Янка уснула только под утро, когда первые лучи восходящего солнца проникли в комнату.
VII
Янка проснулась в половине одиннадцатого; Совинская принесла завтрак.
— Кто-нибудь приходил ко мне?..
Совинская утвердительно кивнула и подала письмо.
— С час назад вручил какой-то краснощекий господин и очень просил передать.
Янка нетерпеливо разорвала конверт и тут же догадалась, что это от Гжесикевича.
«Милостивая государыня!
Я специально приехал в Варшаву, чтобы увидеться с вами по очень важному делу. Если соблаговолите быть дома в одиннадцать, я приду. Извините мне мою дерзость. Прошу прощения, целую руки.
Ваш покорный слуга Гжесикевич».
«Что бы это значило? — спрашивала себя Янка, поспешно одеваясь. — Что за важное дело? Отец! Может быть, болен или тоскует по мне? О нет, нет!»
Янка выпила чаю, привела в порядок комнату и с нетерпением стала ждать визита. Она даже с радостью думала о том, что увидит наконец кого-то из Буковца.
«Может быть, снова посватается?» — мелькнула у нее мысль.
Перед ней всплыло его большое загорелое
«Хороший, милый человек!» — подумала Янка, шагая по комнате; но тут ей пришло в голову, что этот визит может помешать прогулке в Беляны, и Гжесикевич тут же отошел на второй план: разговор нужно будет кончить как можно скорее.
«Зачем я ему понадобилась?» — спрашивала себя Янка с тревогой, предполагая самые невероятные вещи.
«Должно быть, отец очень болен и хочет меня видеть», — отвечала она сама себе со страхом.
Янка остановилась посреди комнаты — такой жуткой показалась ей мысль, что, может быть, придется возвращаться в Буковец.
«Нет, это невозможно. Я бы там и недели не выдержала… К тому же он выгнал меня навсегда».
Смутная борьба между ненавистью, жалостью и робким, едва ощутимым чувством тоски зародилась в ее сердце.

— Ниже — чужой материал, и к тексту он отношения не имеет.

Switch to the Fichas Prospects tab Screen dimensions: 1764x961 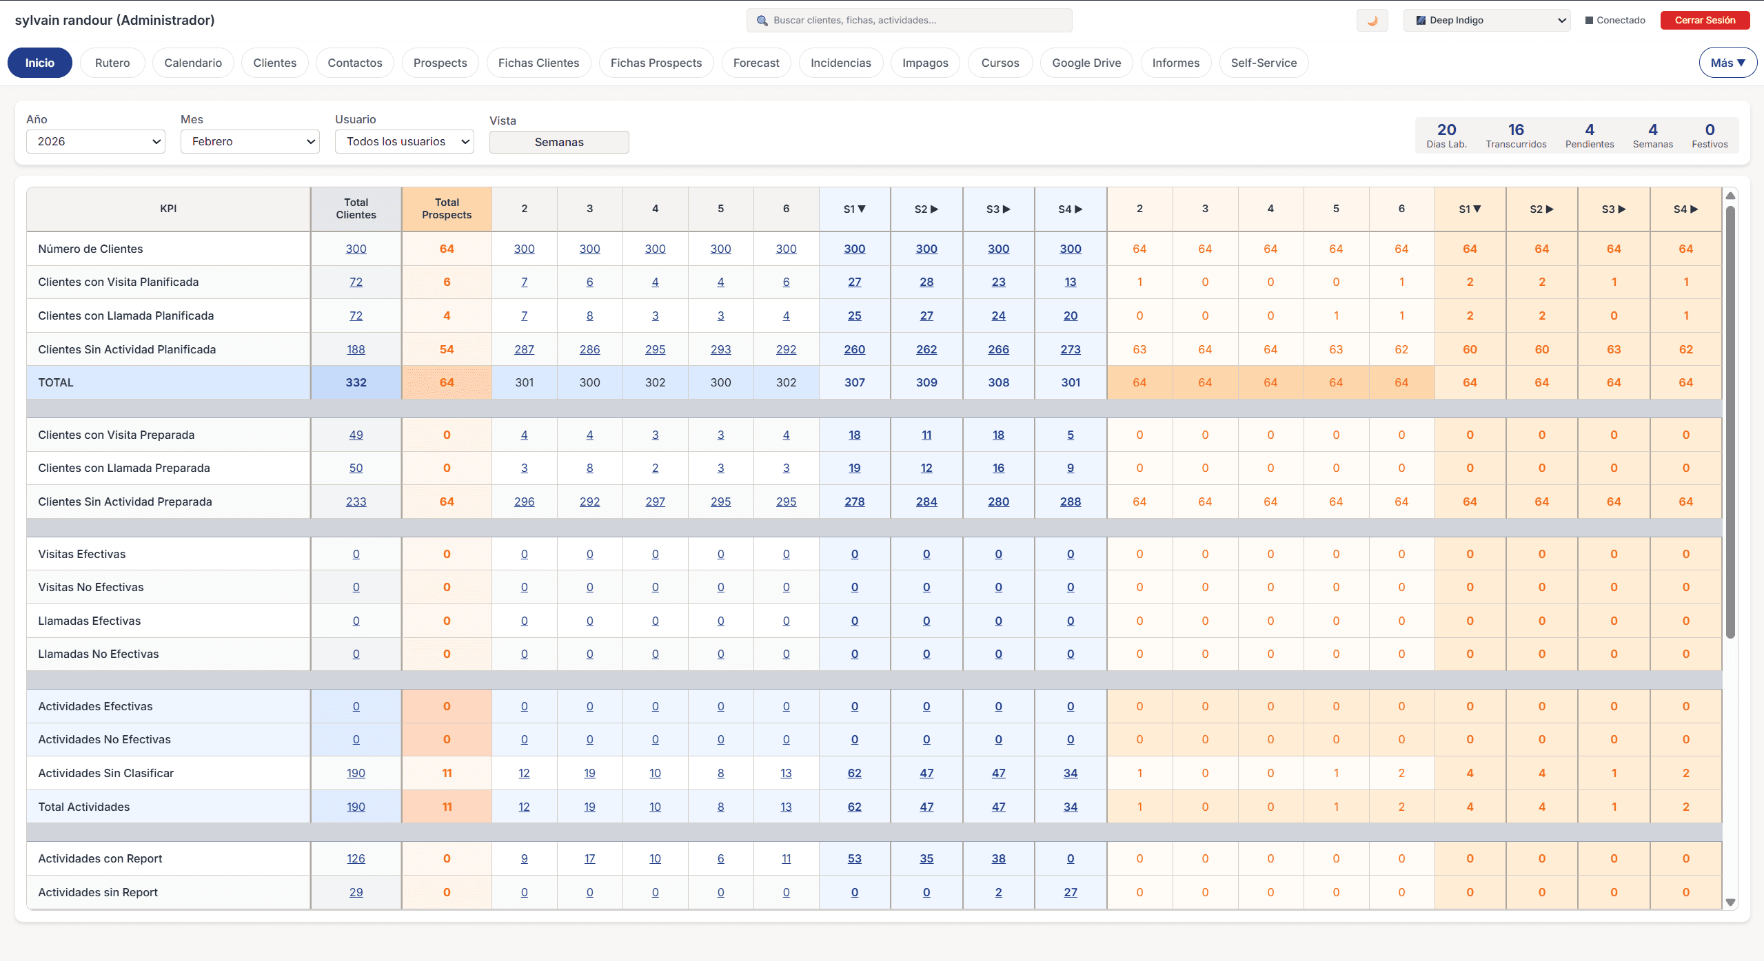[x=656, y=63]
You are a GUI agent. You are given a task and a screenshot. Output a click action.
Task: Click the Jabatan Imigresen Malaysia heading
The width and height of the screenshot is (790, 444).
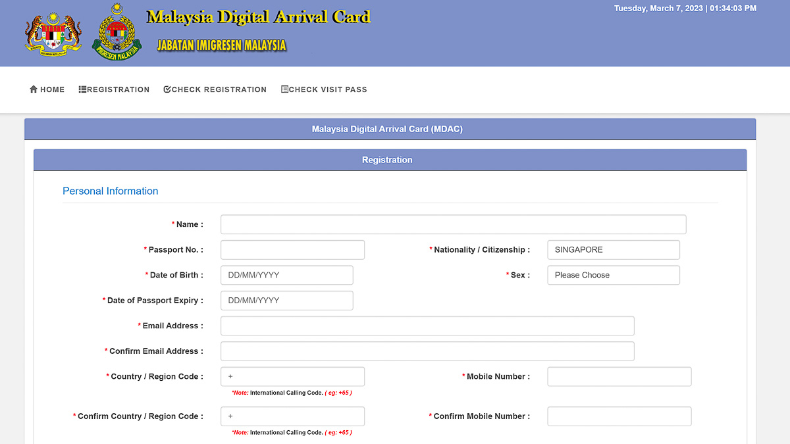(221, 45)
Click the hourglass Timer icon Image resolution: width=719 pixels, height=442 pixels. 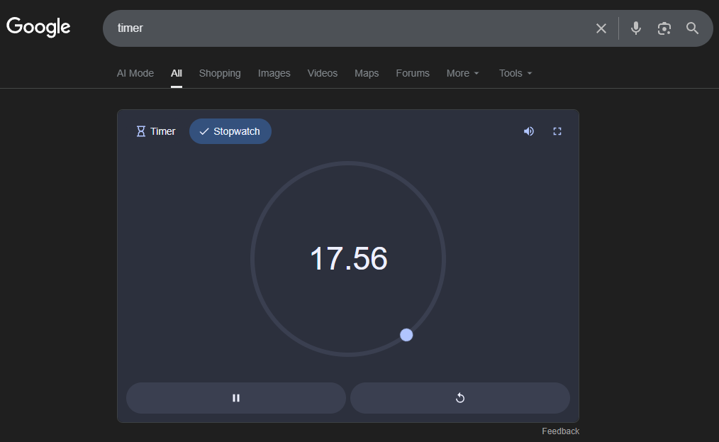point(141,131)
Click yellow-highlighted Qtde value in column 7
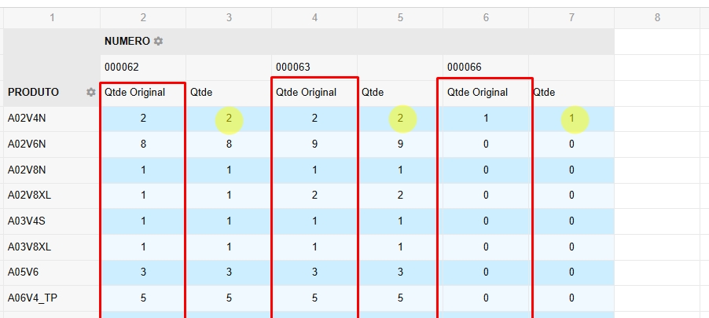Screen dimensions: 709x318 click(x=571, y=119)
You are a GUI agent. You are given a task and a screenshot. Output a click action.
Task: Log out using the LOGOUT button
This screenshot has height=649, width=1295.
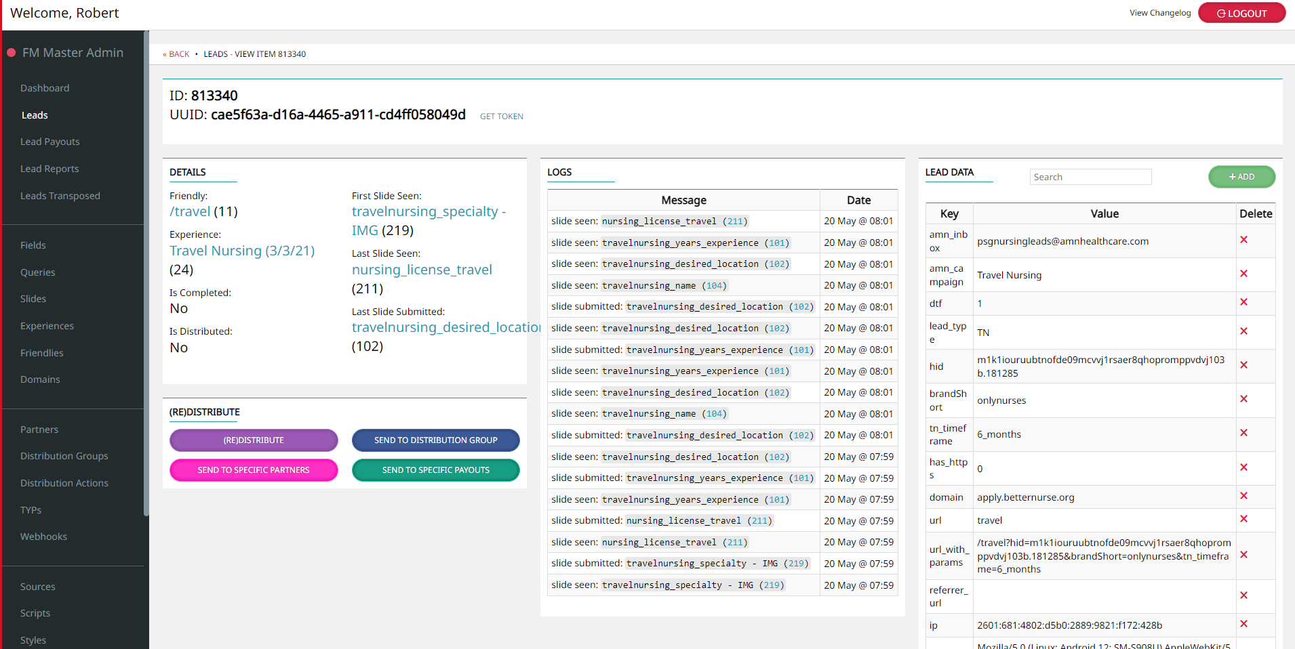click(1241, 14)
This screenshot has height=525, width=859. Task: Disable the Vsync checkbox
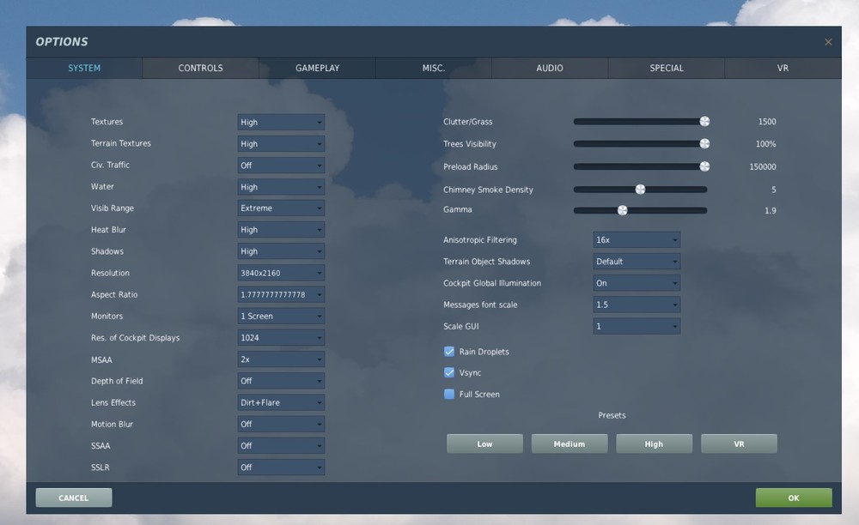tap(449, 372)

В прихожей зазвенел звонок.
Янка села и стала ждать. Она слышала, как открыли дверь, как разговаривали Гжесикевич и Совинская, потом, должно быть, упала трость; Янка слышала все это, но не в силах была встать и выйти навстречу.
— Можно? — раздался за дверью голос.
— Прошу, — промолвила Янка и встала со стула, ей было трудно говорить — страх сдавил горло.
Вошел Гжесикевич.
Лицо его загорело еще больше, и глаза от этого казались еще голубее. Он был очень взволнован, держался скованно и был похож на мясную тушу, которую неизвестно зачем втиснули в узкий сюртук. Он не глядя бросил в угол шляпу, и она чуть не полетела в стоявшую у дверей корзину. Целуя Янке руку, сказал:
— Добрый день!
Затем выпрямился, несмело взглянул Янке в лицо и тяжело опустился на стул.

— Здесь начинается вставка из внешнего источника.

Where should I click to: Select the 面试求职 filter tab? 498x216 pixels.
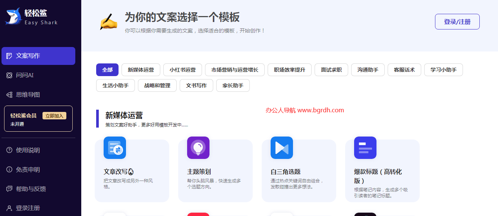(331, 70)
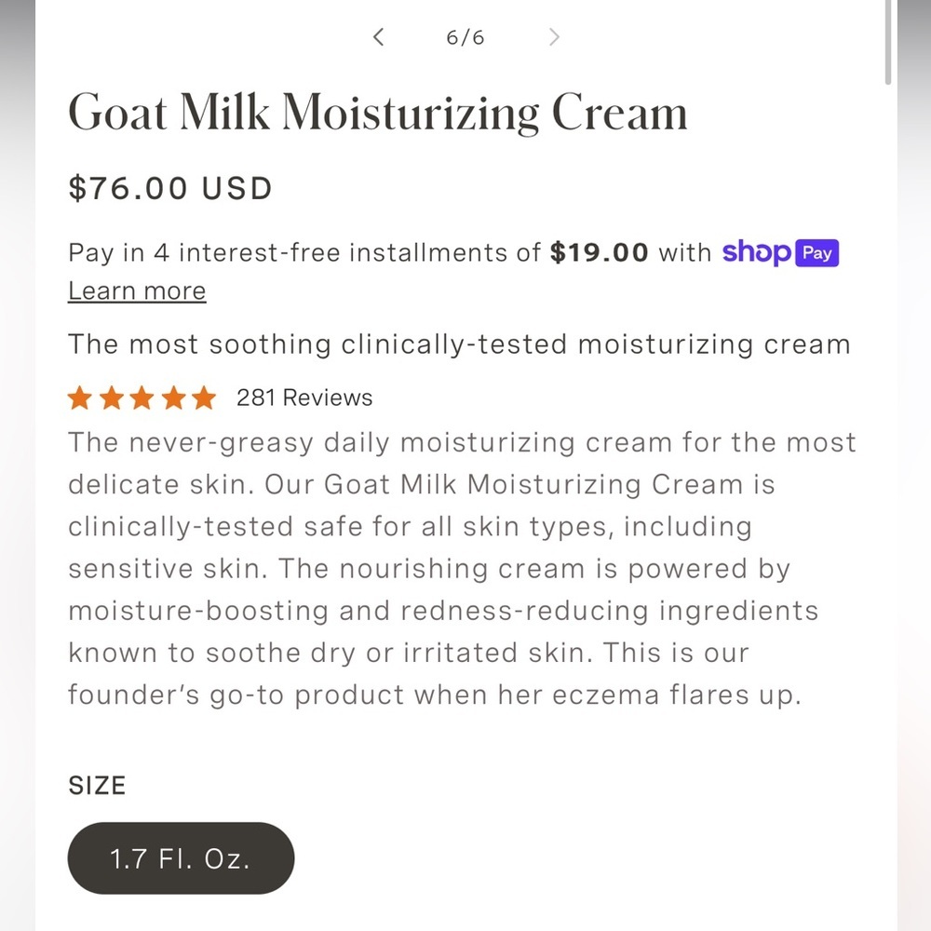Click the $76.00 USD price text
Screen dimensions: 931x931
click(x=169, y=188)
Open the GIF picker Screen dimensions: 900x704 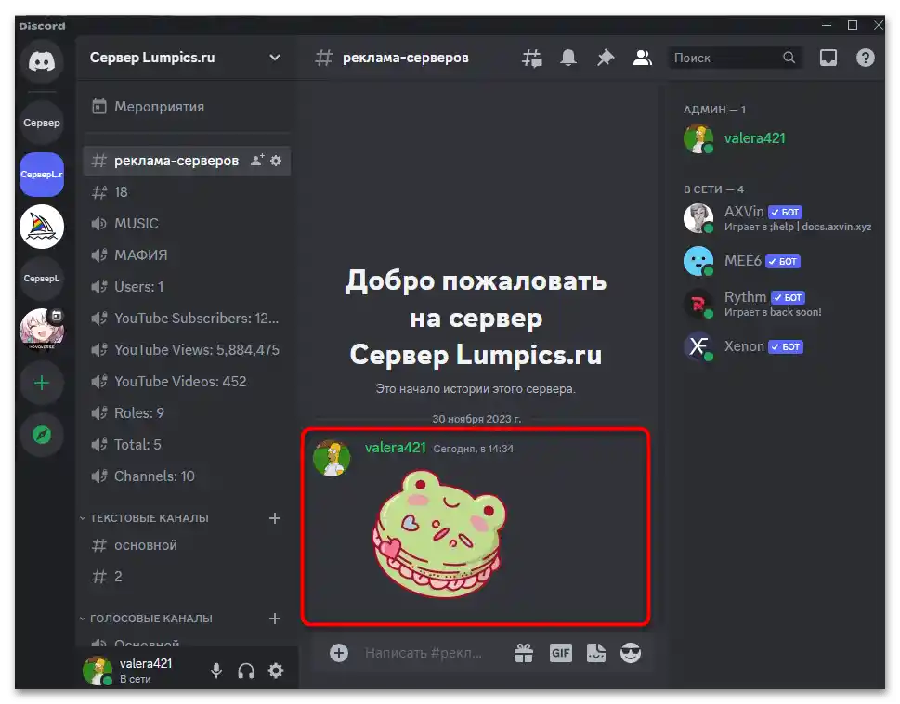pos(560,652)
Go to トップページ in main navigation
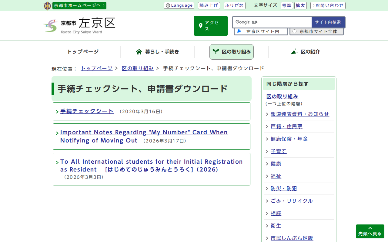 tap(83, 52)
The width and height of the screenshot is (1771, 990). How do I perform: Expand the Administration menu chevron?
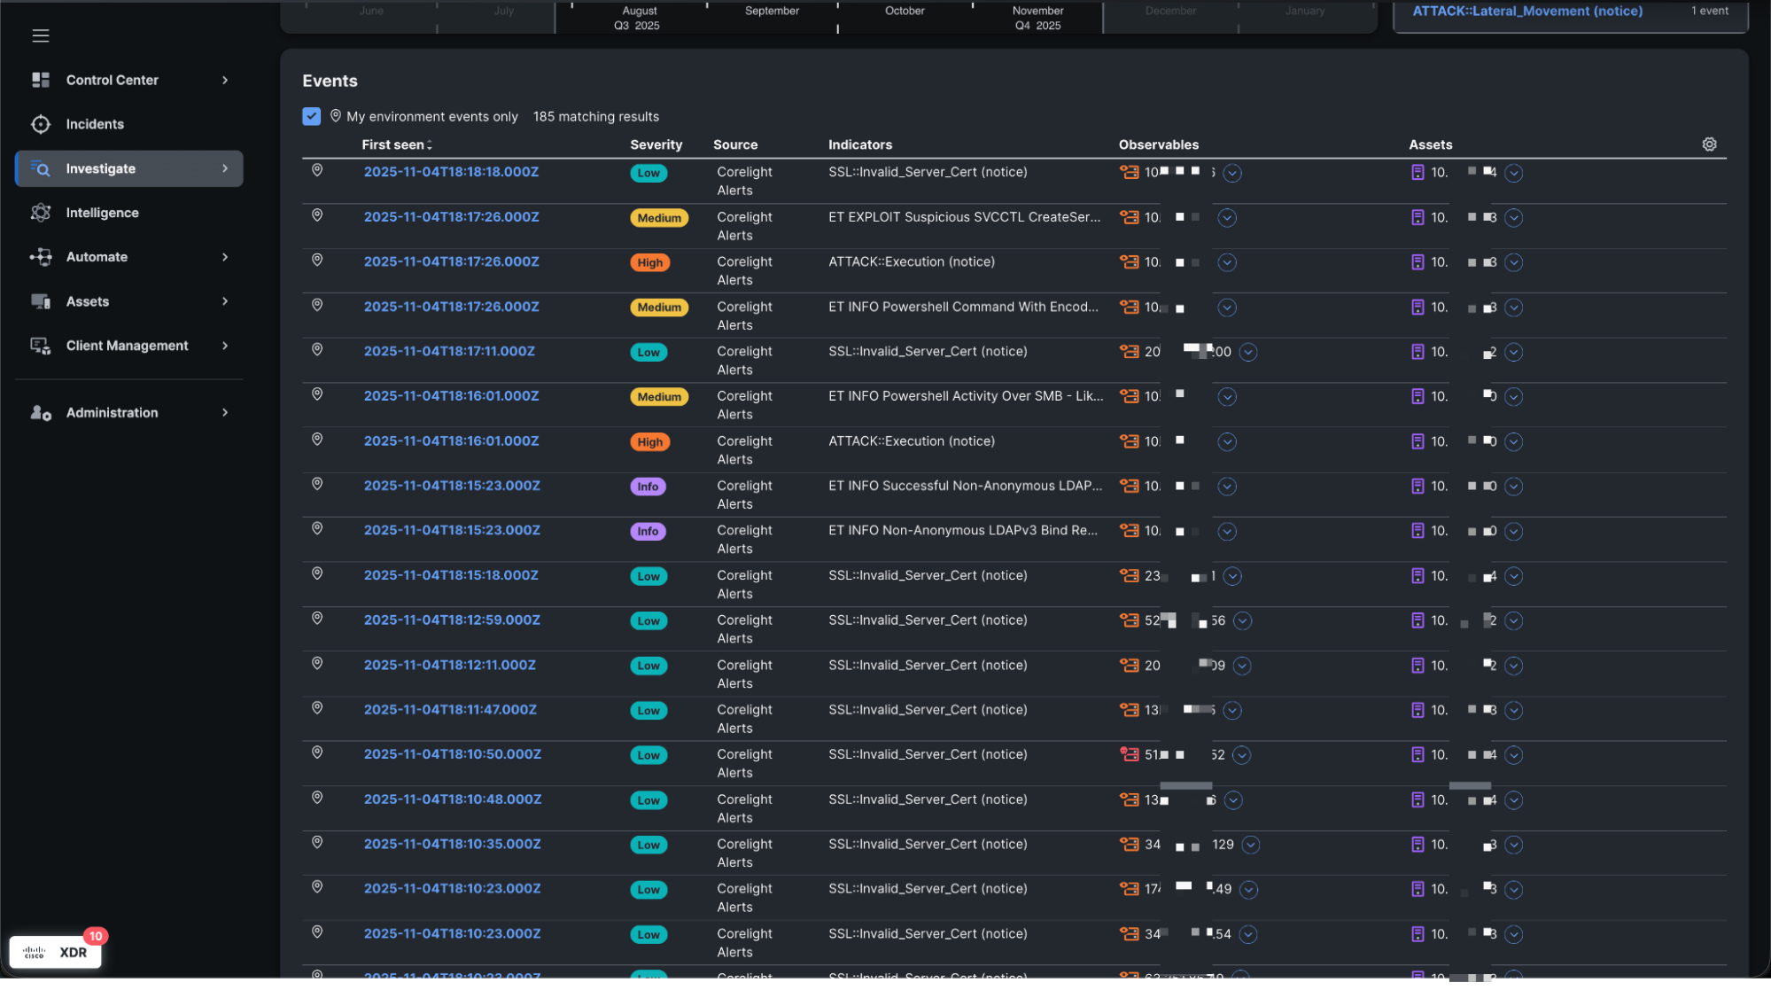pos(225,412)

— С трудом нашел вас, — начал он уже громче и тут же осекся, попытался было отодвинуть стул, который явно мешал ему, но сделал это так неловко, что стул перевернулся.
Покраснев, Гжесикевич вскочил и начал извиняться.

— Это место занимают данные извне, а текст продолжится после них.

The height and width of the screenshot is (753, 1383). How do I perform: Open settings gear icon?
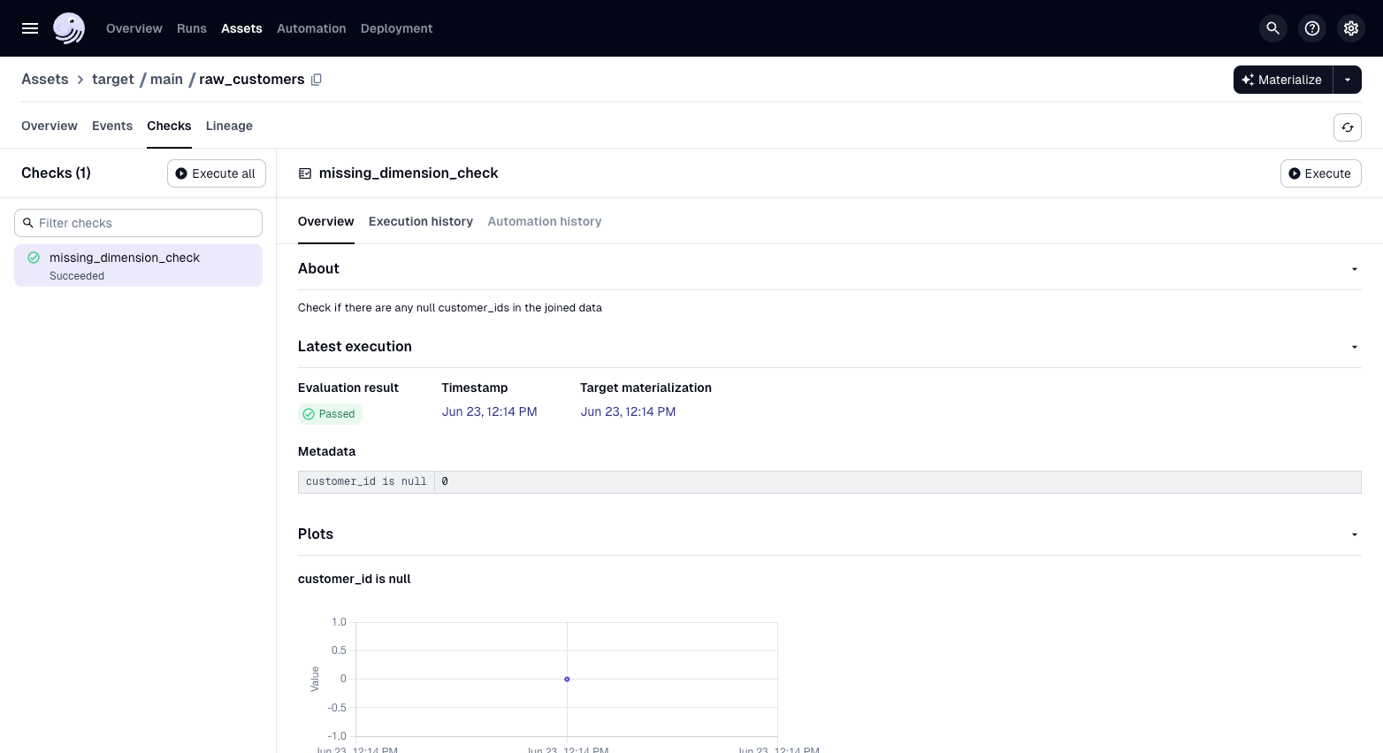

Янка улыбнулась, до того живо припомнилось ей его сватовство. Был момент, когда Янке казалось, что именно сейчас происходит это объяснение, что сидят они в маленькой, тихой гостиной в Буковце. Янка не могла в точности определить, каково то впечатление, которое произвел на нее сегодня Гжесикевич: ввалившиеся щеки, открытое честное лицо, светлые глаза. Он принес с собой эхо родных полей и лесов, задумчивых оврагов, отблески солнца и буйной, вольной природы. Но это продолжалось лишь мгновение, затем ей пришли на память все ее мучения, отъезд из дому…
Янка подвинула гостю папиросы и сказала, прервав затянувшееся молчание:
— Нужно отдать должное вашему мужеству и… вашей доброте, если после всего, что было, вы навестили меня.
— Вы помните, что я сказал в нашу последнюю встречу? — спросил Гжесикевич тихим, мягким голосом. — Никогда и всегда! Никогда не перестану и всегда буду любить вас.
Янка нетерпеливо передернула плечами; ее ранила глубокая искренность Гжесикевича.
— Простите… Если вас это сердит, более о себе ни слова.